Directions
Carry on the report and recommendation on the bankruptcy appeal below from the point where it stops.

Text block
━━━━━━━━━━

Opinion
21-81513-MIDDLEBROOKS/MCCABE
08-17-2022
REPORT & RECOMMENDATION
RYON M. MCCABE, U.S. MAGISTRATE JUDGE
THIS CAUSE comes before the Court on Appellant Michael Knight's appeal of an Order Granting Appellee Kathleen Szabo's Motion to Dismiss issued by the United States Bankruptcy Court for the Southern District of Florida on August 19, 2021, which was referred to the undersigned by United States District Judge Donald M. Middlebrooks (DE 14). For the reasons discussed below, the undersigned respectfully RECOMMENDS that the Order Granting the Motion to Dismiss be AFFIRMED.
I. BACKGROUND
This case involves an exotic bird, a state court civil theft judgment, and a bankruptcy adversary proceeding that was dismissed as untimely. This appeal challenges the dismissal.
A. Civil Theft Judgment
On April 2, 2014, Michael Knight (“Knight”) sued Kathleen Szabo (“Debtor”) in the Circuit Court in and for Palm Beach County, Florida, alleging, inter alia, civil theft relating to the sale of an exotic bird (DE 10 at 27-31). After a bench trial, the state court issued findings of fact and conclusions of law, finding as follows:
[Knight] was “damaged in the total amount of $12,000.00 because of [Debtor's] civil theft. Pursuant to the statute, [Knight] is entitled to treble damages in the total amount of $36,000.00 and is entitled to judgment. Accordingly, [Knight] is also entitled to attorney's fees and costs to be determined in ancillary proceedings.
(DE 10 at 43). On October 11, 2019, the state court entered judgment in favor of Knight and against Debtor in the amount of $121,309.06 (including legal fees) (DE 10 at 49-50).
B. Debtor Files for Bankruptcy
Thereafter, on February 4, 2021, Debtor filed for bankruptcy, In Re: Kathleen Szabo, Case No. 21-11103-EPK (the “underlying Bankruptcy Court Case” or “BK”) (DE 10 at 6-7). On February 5, 2021, the Bankruptcy Court entered a Notice of Chapter 13 Bankruptcy Case (“Notice”), which set the following crucial dates and deadlines:
March 16, 2021 Meeting of Creditors
May 11, 2021 Confirmation Hearing
May 17, 2021 Deadline to (a) file a motion to assert “that the debtors are not entitled to receive a discharge,” and/or (b) file a complaint to assert that a “particular is debt excepted from discharge”
(DE 10 at 6-7).

━━━━━━━━━━

[Word and element location records]
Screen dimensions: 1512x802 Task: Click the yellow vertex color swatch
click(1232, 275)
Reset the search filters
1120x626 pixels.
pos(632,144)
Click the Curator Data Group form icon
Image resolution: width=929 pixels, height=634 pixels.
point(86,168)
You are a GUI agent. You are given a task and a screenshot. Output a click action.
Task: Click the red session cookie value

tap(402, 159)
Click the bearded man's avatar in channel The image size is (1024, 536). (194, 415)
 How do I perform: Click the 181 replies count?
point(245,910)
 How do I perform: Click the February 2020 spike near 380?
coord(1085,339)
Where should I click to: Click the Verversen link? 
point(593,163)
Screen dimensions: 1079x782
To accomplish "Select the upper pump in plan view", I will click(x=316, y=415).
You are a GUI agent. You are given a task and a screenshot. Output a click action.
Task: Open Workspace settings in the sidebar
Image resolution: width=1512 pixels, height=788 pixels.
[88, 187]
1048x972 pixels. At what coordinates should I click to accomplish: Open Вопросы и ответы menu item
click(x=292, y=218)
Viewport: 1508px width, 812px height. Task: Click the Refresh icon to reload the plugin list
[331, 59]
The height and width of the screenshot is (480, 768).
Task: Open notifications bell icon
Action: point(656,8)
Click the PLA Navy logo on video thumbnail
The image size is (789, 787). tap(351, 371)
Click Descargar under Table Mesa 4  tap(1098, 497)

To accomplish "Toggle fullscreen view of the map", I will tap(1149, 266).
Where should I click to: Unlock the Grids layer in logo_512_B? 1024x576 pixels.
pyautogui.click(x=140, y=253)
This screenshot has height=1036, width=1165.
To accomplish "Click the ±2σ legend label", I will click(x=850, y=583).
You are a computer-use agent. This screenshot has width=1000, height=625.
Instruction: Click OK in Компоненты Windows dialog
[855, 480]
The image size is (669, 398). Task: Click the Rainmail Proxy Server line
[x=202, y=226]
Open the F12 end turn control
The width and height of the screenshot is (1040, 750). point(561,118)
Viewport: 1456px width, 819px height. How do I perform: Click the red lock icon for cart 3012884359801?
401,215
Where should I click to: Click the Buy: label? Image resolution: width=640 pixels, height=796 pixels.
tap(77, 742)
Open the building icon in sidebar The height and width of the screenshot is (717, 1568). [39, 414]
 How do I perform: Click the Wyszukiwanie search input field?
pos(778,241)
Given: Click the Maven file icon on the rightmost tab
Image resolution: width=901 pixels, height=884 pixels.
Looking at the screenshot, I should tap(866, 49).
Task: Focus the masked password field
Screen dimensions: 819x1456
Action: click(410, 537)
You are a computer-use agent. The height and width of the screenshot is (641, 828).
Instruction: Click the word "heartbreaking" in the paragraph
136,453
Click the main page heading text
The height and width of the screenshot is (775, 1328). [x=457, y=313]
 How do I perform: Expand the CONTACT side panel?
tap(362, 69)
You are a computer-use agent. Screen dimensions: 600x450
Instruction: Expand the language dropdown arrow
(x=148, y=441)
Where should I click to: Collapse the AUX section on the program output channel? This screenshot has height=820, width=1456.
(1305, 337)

━━━━━━━━━━

Task output
As to the May 17, 2021 deadline, the Notice made a distinction between the two types of objections creditors might lodge, namely, (1) objections to discharge of the debtor herself, and (2) objections to discharge of a particular debt (DE 10 at 6-7). The Notice repeated this warning in multiple places, cautioning that the procedures differed for each type of objection:
Confirmation of a chapter 13 plan may result in a discharge. Creditors who assert that the debtors are not entitled to a discharge under 11 U.S.C. §1328(f) must file a motion objecting to discharge in the bankruptcy clerk's office within the deadline specified in this [N]otice. Creditors who want to have their debt excepted from discharge may be required to file a complaint in the bankruptcy clerk's office by the same deadline.
(DE 10 at 6).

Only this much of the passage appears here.